Кстати, тем летом я здоровенный череп добыл — заштормовал на Солёном озере. У нас ведь как — идёшь вдоль берега на моторке, видишь — ветер, волна начинает подниматься. Тогда прикидываешь ближайшую бухточку, куда можно забиться, чтобы волну переждать. Вытаскиваешь лодку на берег и сидишь под ней. День, два, неделю — сколько понадобится. С морем мы не шутим.

— Ну вот, сижу я под лодкой, — продолжал Соловей, — и слышу — кто-то по борту скребётся. Подошёл — было понятно, что медведь: по гальке когтями стучит характерно, а потом вдруг меня стал выковыривать. Рыло под лодку засунет да как рыкнет! Меня прямо чуть воздухом из-под неё не выдуло.

— И стрелял бы прямо в это рыло, — хмыкнул Василич.

— Ну и привёл бы череп в состояние, непригодное к реализации, — хмыкнул в ответ Соловей. — Я по рылу сразу понял: меньше чем пятьсот баксов оно стоить не может. Мишка лодку потряс-потряс, да и начал с другого бока заходить, чтобы её половчее перевернуть. При этом отдалился метров на семь, так что я ему спокойно в сердце с винта приварил. Отбежал он метров пятьдесят и помер.

— А чего это он тебя из-под лодки выковыривать начал? — задал вопрос Василич.

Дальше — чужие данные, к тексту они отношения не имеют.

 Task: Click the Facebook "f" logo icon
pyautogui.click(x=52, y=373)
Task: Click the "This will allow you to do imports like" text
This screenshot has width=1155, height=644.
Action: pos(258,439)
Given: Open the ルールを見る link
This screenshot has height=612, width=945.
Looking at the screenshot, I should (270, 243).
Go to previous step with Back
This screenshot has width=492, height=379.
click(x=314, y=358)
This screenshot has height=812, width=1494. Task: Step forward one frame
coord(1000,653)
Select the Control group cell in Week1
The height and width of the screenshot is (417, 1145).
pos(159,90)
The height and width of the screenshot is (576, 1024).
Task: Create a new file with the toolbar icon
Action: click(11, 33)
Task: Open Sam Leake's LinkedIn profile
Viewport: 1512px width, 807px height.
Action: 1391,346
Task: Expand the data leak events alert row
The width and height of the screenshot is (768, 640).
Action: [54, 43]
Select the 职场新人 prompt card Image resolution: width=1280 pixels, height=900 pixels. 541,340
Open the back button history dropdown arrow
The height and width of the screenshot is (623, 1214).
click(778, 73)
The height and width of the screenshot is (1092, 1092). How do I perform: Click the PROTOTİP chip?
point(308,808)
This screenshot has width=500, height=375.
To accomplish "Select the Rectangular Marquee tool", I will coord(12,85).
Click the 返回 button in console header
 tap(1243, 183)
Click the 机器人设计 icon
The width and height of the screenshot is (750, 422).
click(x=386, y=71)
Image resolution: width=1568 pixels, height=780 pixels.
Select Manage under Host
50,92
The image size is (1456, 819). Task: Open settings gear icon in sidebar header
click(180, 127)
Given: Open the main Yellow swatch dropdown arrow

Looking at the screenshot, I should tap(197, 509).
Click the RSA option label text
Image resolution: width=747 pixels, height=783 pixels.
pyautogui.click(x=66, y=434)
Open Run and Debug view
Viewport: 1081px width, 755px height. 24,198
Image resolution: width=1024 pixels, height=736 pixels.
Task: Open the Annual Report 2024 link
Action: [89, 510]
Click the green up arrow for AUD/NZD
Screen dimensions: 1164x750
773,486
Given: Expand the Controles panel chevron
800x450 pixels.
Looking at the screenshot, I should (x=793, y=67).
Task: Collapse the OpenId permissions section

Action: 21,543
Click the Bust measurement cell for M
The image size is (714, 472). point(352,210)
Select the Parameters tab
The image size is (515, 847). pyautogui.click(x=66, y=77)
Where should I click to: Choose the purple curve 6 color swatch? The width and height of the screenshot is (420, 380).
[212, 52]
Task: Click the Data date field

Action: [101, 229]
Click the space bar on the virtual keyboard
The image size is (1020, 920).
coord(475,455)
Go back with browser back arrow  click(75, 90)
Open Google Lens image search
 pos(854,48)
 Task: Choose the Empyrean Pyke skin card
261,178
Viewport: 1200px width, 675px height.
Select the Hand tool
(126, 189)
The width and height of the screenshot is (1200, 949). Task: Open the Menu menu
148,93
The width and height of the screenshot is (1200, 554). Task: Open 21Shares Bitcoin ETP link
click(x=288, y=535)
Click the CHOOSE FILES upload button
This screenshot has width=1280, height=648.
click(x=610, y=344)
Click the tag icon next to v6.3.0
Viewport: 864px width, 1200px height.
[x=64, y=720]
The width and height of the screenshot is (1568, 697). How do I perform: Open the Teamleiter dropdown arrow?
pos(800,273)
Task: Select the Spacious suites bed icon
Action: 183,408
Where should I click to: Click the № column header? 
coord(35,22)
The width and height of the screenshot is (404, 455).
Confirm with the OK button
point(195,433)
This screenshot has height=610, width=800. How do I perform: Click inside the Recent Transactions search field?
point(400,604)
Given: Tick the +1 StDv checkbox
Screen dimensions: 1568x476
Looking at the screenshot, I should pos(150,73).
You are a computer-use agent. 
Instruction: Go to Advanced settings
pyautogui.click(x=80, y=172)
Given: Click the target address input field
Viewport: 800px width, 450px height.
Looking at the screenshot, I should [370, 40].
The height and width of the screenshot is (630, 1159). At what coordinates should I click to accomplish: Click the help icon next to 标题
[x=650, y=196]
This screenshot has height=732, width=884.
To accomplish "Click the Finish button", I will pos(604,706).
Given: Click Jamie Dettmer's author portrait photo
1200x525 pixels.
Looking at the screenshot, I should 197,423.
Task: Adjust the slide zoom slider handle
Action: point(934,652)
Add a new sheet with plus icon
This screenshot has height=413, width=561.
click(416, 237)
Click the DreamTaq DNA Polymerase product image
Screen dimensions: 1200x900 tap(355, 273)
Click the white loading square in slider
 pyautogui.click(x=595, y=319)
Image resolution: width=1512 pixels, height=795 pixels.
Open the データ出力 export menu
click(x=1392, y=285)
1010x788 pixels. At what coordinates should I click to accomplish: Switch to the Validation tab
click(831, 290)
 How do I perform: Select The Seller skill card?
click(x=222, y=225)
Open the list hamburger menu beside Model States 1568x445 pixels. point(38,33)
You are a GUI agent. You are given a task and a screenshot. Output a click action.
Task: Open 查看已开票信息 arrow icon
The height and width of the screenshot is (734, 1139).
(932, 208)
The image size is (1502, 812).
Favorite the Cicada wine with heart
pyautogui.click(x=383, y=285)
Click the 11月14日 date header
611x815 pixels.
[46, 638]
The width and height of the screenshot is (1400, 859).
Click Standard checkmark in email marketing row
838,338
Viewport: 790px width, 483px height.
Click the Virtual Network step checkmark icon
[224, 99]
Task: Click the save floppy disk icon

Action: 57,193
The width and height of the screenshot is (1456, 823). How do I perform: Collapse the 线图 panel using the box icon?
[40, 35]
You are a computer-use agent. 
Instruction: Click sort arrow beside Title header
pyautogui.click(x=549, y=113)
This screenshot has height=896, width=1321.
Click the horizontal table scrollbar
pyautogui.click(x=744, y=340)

— Чёрт его знает. Жрать хотел, наверное. Они тут сейчас совсем божий страх перед белым человеком потеряли. Развелось их несчитано. Никто их, кроме иностранцев, не стреляет, ибо больше никому они не нужны. А иностранцев тех у нас — человек пятьдесят-семьдесят пройдёт через область, и баста… Раньше бумага на медведя стоила семьдесят рублей. А сейчас — три тысячи. Кто ж будет такие деньги платить за сомнительное развлечение эту тварь из винта шлёпнуть? Поняли медведи, что им от человека, считай, ничего не угрожает, и давай творить что хотят. Умные они всё-таки. Ну как люди почти. И ещё их с людьми роднит то, что они такие же сволочи. И мясо их жрать нельзя, — философски закончил Соловей своё эссе о медведях.